That's a little tough. It would depend on which grade, in which school district in which part of the country. And I wouldn't place the blame on teachers so much on as administrators and educational bureaucrats. They choose the curriculum and decide which books to buy. Here's a few "values-related" areas that spring to mind.
Golly! I should give you the specifics of my school site so you can assist me in improving my award-winning school district! What a help you must be to your own children's teachers. They must just love to see the phone message from you on their mailbox at the end of another long day countering the values you've tried to instill in your kids.

Quote:
Originally posted by INDY500


The introduction of sexual material to younger and younger children in the name of "health" or "aids education." Some districts are really pushing the limit in my opinion.
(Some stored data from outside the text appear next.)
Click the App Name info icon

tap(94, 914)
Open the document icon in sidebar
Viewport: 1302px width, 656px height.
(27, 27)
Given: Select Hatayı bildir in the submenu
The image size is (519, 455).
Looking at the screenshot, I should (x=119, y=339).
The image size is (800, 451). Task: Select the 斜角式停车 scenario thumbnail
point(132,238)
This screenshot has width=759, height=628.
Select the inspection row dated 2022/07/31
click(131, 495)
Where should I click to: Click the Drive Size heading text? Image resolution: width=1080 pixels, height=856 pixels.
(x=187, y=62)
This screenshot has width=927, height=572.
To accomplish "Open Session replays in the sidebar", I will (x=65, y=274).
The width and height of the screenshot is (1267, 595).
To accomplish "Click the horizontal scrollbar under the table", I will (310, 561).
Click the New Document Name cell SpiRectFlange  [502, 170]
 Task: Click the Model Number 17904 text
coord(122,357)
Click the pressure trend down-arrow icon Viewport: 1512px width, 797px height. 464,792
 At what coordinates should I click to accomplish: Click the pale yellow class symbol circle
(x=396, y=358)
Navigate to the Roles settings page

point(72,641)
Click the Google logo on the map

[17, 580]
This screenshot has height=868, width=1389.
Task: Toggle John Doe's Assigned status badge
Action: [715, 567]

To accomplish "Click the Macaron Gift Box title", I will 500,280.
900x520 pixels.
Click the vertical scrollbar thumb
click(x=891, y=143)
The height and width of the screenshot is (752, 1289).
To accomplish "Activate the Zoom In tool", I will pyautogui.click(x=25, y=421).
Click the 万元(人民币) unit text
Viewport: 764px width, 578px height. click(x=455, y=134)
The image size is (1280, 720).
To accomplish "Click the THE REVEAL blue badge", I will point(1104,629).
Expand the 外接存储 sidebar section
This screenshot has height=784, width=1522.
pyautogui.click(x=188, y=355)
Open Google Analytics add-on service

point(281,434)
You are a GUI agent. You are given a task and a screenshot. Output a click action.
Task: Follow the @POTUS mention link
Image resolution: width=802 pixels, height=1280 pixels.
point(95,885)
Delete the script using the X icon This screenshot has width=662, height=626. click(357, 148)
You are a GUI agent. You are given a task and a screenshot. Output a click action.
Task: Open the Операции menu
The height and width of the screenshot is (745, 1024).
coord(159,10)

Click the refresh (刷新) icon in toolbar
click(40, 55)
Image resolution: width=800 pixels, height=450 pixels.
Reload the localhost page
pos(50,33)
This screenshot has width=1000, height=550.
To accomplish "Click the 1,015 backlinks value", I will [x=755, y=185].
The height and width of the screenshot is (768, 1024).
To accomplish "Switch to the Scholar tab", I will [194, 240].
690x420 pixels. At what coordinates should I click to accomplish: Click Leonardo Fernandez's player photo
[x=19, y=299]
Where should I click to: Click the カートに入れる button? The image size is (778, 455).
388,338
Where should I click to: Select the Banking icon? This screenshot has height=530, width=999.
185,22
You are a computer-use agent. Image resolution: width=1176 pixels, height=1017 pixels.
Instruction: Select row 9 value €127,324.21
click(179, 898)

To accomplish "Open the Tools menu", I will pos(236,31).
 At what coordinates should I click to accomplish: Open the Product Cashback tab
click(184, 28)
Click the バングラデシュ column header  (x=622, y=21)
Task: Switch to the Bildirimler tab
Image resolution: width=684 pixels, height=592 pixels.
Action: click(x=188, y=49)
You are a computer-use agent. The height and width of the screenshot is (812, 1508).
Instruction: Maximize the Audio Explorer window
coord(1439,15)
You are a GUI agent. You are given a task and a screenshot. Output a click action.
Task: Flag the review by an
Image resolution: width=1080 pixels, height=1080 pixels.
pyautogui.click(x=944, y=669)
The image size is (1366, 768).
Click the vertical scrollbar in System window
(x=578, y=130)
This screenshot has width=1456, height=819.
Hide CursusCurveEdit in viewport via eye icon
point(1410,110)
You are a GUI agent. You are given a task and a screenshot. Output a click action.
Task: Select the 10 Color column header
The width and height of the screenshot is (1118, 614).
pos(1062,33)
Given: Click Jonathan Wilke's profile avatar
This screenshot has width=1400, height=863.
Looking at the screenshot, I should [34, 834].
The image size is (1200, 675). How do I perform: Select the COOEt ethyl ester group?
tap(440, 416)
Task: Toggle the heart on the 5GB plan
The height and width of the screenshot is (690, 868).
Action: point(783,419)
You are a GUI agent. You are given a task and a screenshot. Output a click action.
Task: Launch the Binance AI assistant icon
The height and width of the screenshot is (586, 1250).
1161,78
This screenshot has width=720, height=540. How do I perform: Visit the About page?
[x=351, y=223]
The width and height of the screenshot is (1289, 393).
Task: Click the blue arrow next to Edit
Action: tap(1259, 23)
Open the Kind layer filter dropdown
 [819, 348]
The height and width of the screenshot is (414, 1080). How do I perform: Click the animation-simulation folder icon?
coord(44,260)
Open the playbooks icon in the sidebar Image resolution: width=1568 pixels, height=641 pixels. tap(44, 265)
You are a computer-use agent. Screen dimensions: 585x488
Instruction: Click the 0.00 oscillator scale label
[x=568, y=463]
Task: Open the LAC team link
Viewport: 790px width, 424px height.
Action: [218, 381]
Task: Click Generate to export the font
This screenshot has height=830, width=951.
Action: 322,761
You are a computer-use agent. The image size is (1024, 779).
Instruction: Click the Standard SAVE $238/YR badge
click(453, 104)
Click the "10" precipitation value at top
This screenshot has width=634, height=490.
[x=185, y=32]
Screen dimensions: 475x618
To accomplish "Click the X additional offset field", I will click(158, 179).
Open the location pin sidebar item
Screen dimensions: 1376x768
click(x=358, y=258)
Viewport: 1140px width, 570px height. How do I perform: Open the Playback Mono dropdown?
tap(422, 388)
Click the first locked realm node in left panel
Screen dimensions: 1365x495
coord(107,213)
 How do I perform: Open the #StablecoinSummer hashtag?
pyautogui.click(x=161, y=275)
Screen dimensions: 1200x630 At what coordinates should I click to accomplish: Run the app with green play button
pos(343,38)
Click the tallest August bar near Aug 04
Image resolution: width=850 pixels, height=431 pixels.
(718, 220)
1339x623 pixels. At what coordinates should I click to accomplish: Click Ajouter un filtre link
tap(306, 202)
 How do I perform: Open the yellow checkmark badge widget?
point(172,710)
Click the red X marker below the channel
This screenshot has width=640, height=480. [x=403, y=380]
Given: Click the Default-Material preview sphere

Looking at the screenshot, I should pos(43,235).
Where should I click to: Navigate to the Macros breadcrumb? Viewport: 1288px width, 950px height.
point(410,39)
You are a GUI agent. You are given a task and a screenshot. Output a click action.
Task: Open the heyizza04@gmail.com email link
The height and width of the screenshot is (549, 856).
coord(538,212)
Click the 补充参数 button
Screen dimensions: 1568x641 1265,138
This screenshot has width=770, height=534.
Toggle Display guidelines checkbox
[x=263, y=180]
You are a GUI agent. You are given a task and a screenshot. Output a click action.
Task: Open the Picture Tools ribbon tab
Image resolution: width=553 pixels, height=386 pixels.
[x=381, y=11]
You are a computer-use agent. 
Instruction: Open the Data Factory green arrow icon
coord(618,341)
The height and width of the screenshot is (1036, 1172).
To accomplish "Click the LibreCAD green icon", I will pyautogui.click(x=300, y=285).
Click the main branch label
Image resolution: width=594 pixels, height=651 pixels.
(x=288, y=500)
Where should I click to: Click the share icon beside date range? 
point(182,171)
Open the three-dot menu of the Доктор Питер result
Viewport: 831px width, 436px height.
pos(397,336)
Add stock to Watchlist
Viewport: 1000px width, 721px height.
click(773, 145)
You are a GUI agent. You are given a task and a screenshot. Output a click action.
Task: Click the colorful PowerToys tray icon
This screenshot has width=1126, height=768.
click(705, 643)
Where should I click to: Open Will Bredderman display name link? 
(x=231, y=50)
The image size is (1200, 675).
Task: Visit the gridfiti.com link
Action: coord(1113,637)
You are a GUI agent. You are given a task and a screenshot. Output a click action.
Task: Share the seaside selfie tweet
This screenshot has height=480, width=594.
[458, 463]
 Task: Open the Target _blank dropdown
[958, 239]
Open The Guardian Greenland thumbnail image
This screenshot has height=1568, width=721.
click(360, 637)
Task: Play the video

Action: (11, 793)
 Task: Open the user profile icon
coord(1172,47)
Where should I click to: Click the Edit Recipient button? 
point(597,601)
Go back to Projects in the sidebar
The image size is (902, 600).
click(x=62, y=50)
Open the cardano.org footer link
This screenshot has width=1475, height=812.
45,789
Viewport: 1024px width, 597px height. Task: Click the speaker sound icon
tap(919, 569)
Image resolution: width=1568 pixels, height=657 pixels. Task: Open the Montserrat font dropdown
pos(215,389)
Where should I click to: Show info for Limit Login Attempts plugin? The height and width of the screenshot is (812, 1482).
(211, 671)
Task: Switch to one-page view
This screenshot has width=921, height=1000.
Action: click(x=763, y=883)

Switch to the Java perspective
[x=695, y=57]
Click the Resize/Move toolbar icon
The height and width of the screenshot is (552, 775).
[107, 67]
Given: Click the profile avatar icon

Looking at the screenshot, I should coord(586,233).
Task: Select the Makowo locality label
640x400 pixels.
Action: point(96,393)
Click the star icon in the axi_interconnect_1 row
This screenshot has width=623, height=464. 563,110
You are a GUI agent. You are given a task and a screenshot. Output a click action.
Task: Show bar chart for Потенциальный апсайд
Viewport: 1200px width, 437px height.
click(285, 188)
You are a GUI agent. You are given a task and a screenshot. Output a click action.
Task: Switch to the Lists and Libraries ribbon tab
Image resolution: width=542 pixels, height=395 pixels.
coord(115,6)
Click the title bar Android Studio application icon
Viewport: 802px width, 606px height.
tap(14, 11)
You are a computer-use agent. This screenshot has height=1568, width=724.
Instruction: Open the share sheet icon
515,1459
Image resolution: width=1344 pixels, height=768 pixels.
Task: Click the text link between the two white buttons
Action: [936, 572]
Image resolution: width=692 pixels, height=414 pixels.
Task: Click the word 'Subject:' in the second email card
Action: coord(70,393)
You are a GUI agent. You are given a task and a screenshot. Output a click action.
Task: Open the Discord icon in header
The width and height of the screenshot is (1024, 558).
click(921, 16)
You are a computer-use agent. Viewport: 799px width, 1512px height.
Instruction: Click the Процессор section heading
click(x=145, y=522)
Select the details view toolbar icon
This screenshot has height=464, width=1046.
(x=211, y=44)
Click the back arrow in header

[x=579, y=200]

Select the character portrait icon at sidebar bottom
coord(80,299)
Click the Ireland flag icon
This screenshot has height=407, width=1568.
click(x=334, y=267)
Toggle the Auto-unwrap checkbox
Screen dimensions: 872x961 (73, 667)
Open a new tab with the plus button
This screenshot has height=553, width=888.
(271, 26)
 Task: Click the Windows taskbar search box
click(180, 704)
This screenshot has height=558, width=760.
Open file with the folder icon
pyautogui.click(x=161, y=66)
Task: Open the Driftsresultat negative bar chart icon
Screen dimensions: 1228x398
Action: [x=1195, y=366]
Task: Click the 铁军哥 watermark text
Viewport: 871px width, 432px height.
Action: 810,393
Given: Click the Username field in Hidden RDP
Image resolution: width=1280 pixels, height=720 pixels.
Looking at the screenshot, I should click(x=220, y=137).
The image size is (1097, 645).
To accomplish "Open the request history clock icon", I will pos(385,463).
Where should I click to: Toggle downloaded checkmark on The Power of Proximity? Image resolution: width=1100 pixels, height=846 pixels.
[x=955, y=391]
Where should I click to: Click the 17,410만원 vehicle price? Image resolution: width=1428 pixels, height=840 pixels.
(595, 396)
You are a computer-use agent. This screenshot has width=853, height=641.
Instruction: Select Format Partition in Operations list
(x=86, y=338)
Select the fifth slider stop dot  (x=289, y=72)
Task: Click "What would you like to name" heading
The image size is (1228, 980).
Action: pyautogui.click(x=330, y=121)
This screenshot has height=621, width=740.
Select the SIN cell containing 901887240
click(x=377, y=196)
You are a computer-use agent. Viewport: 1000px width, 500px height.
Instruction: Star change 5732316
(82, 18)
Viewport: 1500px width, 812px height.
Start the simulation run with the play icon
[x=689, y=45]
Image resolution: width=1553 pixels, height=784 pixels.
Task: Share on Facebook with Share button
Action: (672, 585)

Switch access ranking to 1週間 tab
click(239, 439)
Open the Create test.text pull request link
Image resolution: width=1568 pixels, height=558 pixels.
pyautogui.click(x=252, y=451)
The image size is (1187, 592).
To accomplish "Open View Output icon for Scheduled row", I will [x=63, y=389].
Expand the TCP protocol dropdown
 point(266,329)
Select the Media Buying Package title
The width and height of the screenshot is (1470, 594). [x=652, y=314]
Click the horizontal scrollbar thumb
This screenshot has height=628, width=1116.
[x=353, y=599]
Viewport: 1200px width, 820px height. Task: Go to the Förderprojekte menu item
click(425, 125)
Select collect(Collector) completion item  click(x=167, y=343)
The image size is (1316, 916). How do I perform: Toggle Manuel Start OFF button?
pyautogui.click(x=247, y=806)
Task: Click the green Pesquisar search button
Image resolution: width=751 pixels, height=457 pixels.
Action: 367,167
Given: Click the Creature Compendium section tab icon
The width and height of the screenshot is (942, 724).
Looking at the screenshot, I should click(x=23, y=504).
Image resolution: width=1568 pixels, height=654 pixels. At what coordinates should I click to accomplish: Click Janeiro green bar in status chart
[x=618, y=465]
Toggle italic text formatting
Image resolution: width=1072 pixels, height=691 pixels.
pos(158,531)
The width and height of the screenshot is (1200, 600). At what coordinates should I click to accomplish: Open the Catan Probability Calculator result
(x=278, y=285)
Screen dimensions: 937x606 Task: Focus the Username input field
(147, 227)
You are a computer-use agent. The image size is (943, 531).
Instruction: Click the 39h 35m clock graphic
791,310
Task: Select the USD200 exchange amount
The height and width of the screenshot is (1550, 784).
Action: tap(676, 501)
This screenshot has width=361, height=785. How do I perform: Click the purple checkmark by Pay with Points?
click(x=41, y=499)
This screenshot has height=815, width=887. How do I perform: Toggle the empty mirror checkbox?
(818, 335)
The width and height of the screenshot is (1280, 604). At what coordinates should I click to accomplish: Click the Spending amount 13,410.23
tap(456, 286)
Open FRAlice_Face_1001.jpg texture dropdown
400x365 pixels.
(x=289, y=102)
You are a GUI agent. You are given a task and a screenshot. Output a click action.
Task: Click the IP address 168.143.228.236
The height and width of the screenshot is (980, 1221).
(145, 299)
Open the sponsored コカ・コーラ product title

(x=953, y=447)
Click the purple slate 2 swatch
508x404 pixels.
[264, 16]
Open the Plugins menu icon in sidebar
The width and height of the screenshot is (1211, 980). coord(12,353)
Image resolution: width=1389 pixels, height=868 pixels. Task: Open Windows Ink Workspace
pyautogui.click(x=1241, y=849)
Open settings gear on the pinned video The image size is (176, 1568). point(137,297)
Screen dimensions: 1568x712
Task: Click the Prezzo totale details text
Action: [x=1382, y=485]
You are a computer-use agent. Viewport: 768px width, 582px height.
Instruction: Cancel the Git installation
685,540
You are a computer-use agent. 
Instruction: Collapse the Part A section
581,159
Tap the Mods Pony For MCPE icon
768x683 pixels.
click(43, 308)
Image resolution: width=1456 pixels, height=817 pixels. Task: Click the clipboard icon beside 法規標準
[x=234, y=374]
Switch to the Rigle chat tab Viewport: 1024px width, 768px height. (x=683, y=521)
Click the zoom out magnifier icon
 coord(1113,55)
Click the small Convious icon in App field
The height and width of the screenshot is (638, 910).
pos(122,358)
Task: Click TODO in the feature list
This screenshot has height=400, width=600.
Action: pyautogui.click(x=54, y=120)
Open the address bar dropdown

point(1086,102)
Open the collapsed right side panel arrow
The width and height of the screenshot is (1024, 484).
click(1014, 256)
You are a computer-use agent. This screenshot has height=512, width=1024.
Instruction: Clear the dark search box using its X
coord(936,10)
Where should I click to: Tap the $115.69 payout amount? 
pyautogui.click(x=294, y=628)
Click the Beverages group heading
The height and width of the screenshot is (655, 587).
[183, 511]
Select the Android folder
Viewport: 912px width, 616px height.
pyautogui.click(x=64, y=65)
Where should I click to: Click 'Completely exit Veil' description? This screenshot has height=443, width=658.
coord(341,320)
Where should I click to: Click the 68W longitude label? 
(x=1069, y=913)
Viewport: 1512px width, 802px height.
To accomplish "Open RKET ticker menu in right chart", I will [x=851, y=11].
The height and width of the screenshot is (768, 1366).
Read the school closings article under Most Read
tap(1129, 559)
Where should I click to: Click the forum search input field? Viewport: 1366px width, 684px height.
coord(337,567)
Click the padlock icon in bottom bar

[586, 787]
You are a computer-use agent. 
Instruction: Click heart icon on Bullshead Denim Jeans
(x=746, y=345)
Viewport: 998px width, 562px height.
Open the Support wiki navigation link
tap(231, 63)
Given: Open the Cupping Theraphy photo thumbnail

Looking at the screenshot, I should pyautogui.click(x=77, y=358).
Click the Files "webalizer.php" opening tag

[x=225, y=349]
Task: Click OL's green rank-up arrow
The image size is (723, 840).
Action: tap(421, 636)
"Intelligent design."-- Alternatives should at least be discussed. (Science brought me to God so this is a personal point with me)

Multiculturalism-- Don't get me wrong, I think a foreign language class should be encouraged, I'm talking about the anti-Western bias and the subtle rewriting of history that's crept into some text books. "Taking God out of schools" is about more than just school prayer. The role of religion in our county's history has really been de-emphasized in recent years.

The banning of Dodgeball. Life isn't fair either.
Hmm. So these are the things that make crazy white men and boys want to kill little girls and their principals and classmates? These are the things schools teach that drive these whackjobs to kill? The parents of thses kids (and grown men) tried, but the schools failed them in a game of dogdeball?!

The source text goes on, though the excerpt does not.